Before Moving Forward with a Sale to Key Employees...
If you’re a business owner with a desire and vision for selling to key employees who have helped you build the business, the following is a short list of important issues to seriously consider prior to moving forward. And, the sooner you begin the greater chance of a successful transition.
Identify and test your assumptions. For example, it’s not uncommon for owners to assume that employees want to buy and own the business. Often this simply isn’t the case due to differing values, life goals, risk tolerance, etc. You and they will be better served if this is established sooner rather than later. It’s not unusual for key employees to prefer a cash-based incentive plan such as Phantom Stock, particularly if they are approaching an age for retirement.
Employees may be enthusiastically willing to become owners, but perhaps not equipped or even well suited to become owners. Facilitating an objective evaluation of their skills and characteristics, and professional coaching if needed, early on in your process is advisable.

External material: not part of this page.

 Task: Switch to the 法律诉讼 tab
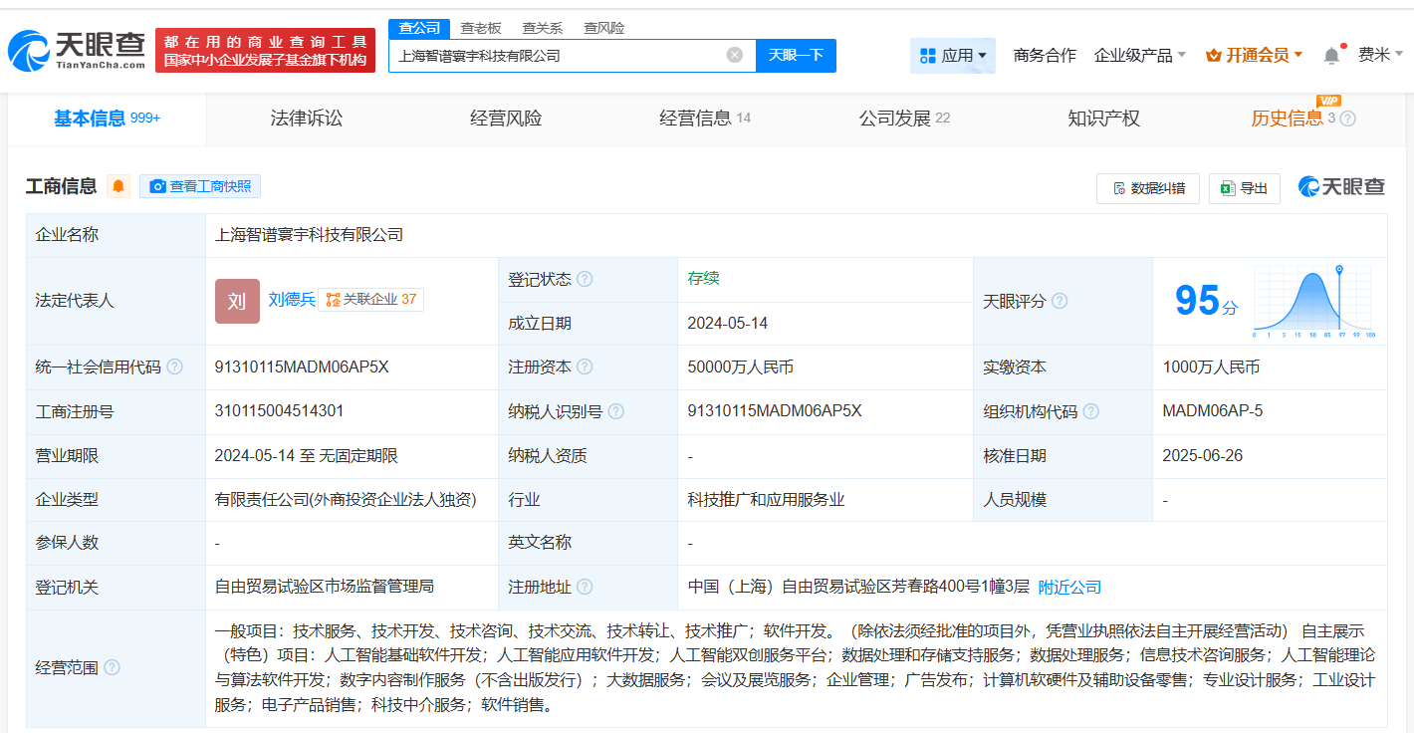[x=307, y=119]
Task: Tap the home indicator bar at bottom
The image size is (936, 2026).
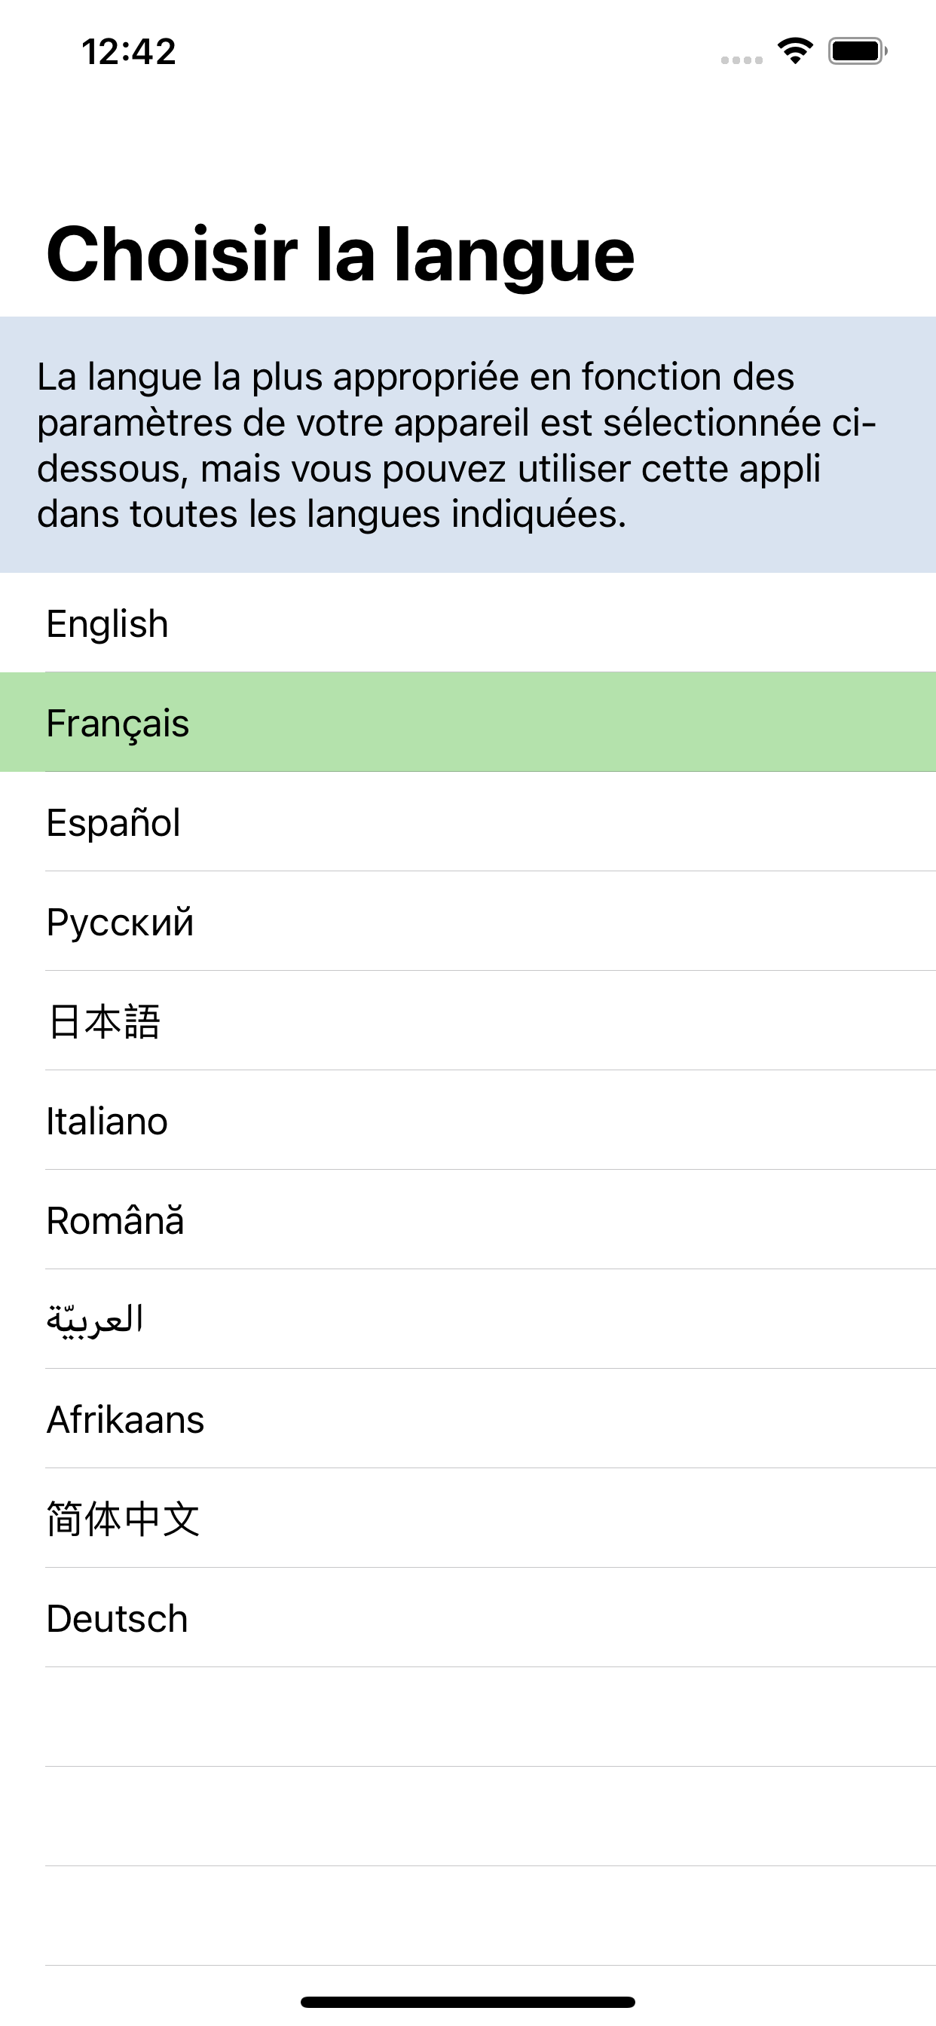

Avoid making premature and unsubstantiated promises about ownership, either written or verbal, that can result in employee expectations of ownership.

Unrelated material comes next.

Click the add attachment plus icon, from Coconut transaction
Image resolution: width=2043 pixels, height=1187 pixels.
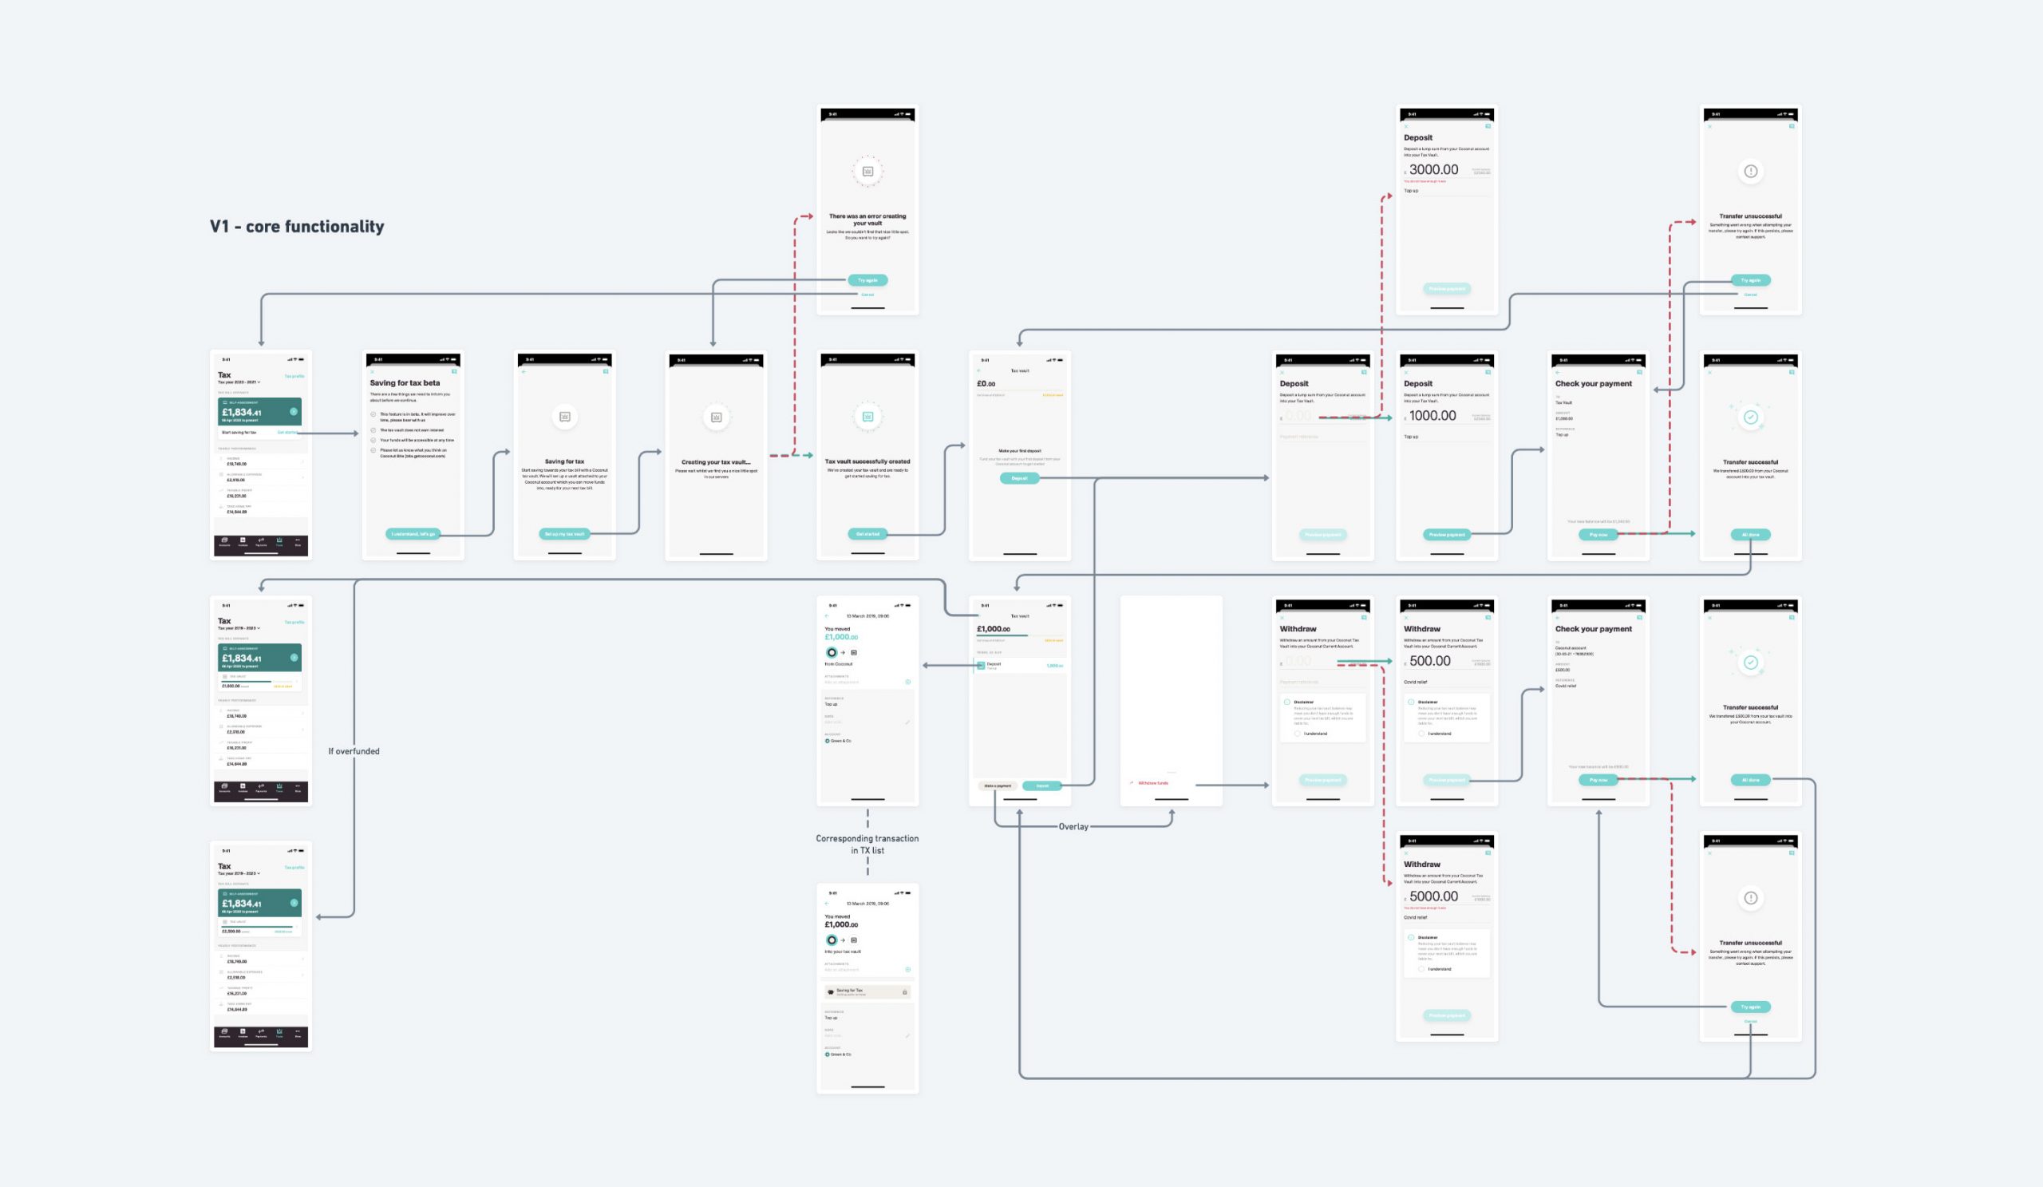coord(908,682)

Be clear on common mistakes to avoid such as selling too much too soon and giving up control prior to realizing goals or including employees in the buyers’ group that will not work well as partners (see the Partnership Charter).
Be clear on your own risk tolerance. For example, how much $$$$ of a deal would you be willing to self-finance, and for how long? Forecasting business cash flow with a “sanity check” on how the business would financially support the transaction will help you decide how much risk you’re willing to take on.
These are things you could do on your own without assistance, but a safer and risk-averse way to proceed is to engage professionals who can identify and test your assumptions, what you know and don’t know, and then provide advice as to how to proceed wisely.